A soffit is an exterior architectural feature, generally the horizontal, aloft underside of the roof edge. Its archetypal form, sometimes incorporating or implying the projection of rafters or trusses over the exterior of supporting walls, is the underside of eaves (to connect a supporting wall to projecting edge(s) of the roof). The vertical band at the edge of the roof is called a fascia. A soffit of an arch is frequently called an intrados.

==Etymology==
The term soffit is from soffitto, formed as a ceiling; and directly from suffictus for suffixus, suffigere, to fix underneath), first recorded in English in the 1610s.

==Soffits in homes and offices==
In architecture, soffit is the underside (but not base) of any construction element.

Examples include:

| Description | More precise synonym |
|---|---|
| undersurface or under-face of any overhanging section of a roof eave |  |
| underside of a cornice |  |
| underside of a flight of stairs, under the classical entablature |  |
| framework-filled area beneath kink of a chimney | undercroft of chimney |
| wall into which loudspeakers are mounted in a recording studio | wall with speaker recesses |
| curvature of e.g. plasterwork to fill the space above the kitchen cabinets, at the corner of the ceiling and wall | coving (interior design) |
| underside of office ceiling of tiles (often gypsum) suspended, fastened or bonded to a grid system attached to the walls and/or ceiling | false/suspended ceiling (tiles/grid) or dropped ceiling |
| underside of an arch or architrave (whether supported by piers or columns) | underarches |
| lower (usually false) ceiling area to mask and allow egress of upper end of ventilation hood(s)/flues | false ceiling/lower ceiling beneath (multi-light/surround) lantern/raised skylight/dome/sloped upper ceiling |

==Under the eaves of a roof==

In foremost use soffit is the first definition in the table above. In spatial analysis, it is one of the two necessary planes of any (3-dimensional) optionally built area, eaves, which projects, for such area to be within the building's space.

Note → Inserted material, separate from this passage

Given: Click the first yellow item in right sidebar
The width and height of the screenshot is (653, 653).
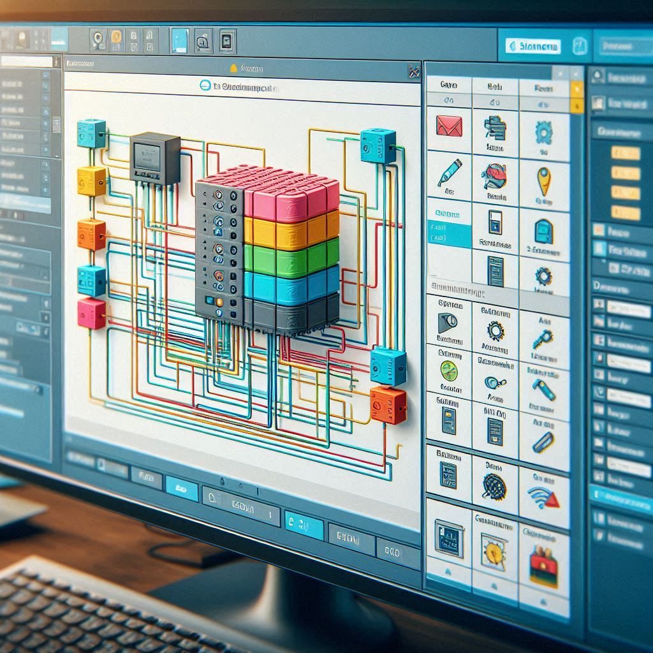Looking at the screenshot, I should click(624, 153).
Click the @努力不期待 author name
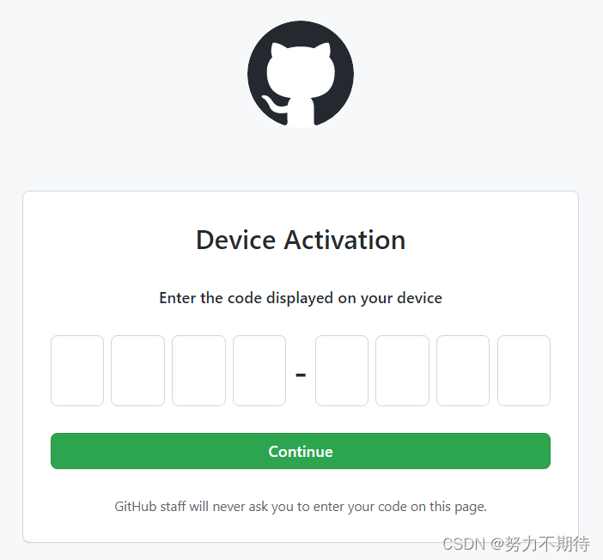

In two-dimensional face analysis it is a disсrete face almost always parallel with the ground that bridges the gap(s) between a building's siding (walls) and either: their parallel extraneous plane (fascia) where such exists; or where no such plane, a point along (or the abrupt end of) the roof's outer projection (overhang). Soffits and fascias are archetypally screwed or nailed to rafters known as lookout rafters or lookouts for short, their repair being often undertaken simultaneously. A parapet wall or cornice tend to preclude eaves, as an alternate design, both favouring flat roofs and weather-proof walls. Very pronounced overhangs (eaves) are characteristic to European architecture to shield the walls from rain, sleet and snow such as Swiss chalet style, Dutch, Romanian, and Tudor architecture.

Soffit exposure profile (from wall to fascia) on a building's exterior can vary from a few centimetres (2–3 inches) to 3 feet or more, depending on construction. It can be non-ventilated or ventilated, to prevent condensation. A grill that covers the venting opening on the bottom of the soffit is called a soffit vent. A soffit joist can be added to the framework instead of or in addition to lookouts.